### Dataset entries

***

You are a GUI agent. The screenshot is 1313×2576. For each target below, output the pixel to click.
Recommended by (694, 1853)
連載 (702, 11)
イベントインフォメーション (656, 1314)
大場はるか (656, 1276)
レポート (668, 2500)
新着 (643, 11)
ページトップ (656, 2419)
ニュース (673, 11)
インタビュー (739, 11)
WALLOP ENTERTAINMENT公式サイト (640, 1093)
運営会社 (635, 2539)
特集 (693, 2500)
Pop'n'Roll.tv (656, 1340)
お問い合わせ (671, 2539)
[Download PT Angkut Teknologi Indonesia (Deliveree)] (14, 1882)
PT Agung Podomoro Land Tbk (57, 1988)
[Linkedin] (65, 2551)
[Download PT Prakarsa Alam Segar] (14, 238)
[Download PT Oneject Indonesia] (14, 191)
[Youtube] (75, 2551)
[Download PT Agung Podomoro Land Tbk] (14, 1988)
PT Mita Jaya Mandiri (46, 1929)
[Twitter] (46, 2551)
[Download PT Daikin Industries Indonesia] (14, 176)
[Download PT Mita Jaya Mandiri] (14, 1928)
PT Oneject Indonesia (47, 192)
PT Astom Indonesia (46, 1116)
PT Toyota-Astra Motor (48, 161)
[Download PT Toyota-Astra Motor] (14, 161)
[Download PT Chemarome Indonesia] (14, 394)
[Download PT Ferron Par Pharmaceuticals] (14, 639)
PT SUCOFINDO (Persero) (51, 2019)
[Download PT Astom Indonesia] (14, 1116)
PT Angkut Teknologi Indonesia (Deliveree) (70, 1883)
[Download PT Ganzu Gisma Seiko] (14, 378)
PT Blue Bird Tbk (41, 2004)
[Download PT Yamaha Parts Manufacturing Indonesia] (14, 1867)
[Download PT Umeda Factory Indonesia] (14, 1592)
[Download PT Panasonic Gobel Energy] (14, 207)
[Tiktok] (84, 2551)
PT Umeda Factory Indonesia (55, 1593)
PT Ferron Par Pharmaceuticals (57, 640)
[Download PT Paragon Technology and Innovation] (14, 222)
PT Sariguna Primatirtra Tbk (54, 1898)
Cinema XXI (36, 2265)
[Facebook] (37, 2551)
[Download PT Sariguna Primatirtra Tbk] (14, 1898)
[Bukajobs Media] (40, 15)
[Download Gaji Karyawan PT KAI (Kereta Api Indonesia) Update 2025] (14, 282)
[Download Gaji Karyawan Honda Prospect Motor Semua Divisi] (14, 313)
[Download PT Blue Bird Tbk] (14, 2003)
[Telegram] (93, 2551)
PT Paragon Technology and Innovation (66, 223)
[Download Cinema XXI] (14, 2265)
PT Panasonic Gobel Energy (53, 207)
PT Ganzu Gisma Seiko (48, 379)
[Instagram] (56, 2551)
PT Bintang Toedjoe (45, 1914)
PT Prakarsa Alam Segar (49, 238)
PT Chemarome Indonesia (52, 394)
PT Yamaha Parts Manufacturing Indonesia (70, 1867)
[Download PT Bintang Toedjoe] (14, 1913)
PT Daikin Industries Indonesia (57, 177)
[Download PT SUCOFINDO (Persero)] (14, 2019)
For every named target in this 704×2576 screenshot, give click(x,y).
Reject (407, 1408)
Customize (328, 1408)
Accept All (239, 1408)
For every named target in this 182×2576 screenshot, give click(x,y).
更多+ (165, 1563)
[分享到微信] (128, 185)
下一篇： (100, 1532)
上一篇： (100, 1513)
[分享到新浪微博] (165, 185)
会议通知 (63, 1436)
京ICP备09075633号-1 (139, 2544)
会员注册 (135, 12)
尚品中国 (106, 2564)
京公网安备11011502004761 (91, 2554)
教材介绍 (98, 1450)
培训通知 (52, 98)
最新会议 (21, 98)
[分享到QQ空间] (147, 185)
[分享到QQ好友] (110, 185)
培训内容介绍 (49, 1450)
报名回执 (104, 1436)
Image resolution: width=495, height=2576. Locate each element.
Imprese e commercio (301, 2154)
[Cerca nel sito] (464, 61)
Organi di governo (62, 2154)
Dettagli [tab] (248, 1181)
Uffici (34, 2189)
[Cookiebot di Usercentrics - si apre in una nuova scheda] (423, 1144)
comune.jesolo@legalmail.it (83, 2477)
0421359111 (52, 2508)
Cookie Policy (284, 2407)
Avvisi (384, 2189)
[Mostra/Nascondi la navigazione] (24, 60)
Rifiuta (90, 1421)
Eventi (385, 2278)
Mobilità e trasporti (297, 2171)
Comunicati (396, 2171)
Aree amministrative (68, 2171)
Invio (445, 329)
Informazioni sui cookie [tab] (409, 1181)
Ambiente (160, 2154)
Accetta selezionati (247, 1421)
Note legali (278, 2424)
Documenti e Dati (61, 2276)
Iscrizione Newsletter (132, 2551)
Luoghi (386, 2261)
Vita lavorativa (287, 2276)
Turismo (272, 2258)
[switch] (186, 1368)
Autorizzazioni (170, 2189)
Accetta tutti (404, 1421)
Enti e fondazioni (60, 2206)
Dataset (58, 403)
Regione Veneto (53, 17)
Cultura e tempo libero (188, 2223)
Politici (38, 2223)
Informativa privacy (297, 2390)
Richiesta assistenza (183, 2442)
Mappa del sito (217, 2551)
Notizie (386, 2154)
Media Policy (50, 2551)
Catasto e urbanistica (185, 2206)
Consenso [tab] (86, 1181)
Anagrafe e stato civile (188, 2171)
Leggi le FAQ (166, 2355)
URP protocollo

***

### WHAT TO WORK ON
Look through the data above. Each line containing the word "Paragon" needs to be copied.

### WORKED SOLUTION
[Download PT Paragon Technology and Innovation] (14, 222)
PT Paragon Technology and Innovation (66, 223)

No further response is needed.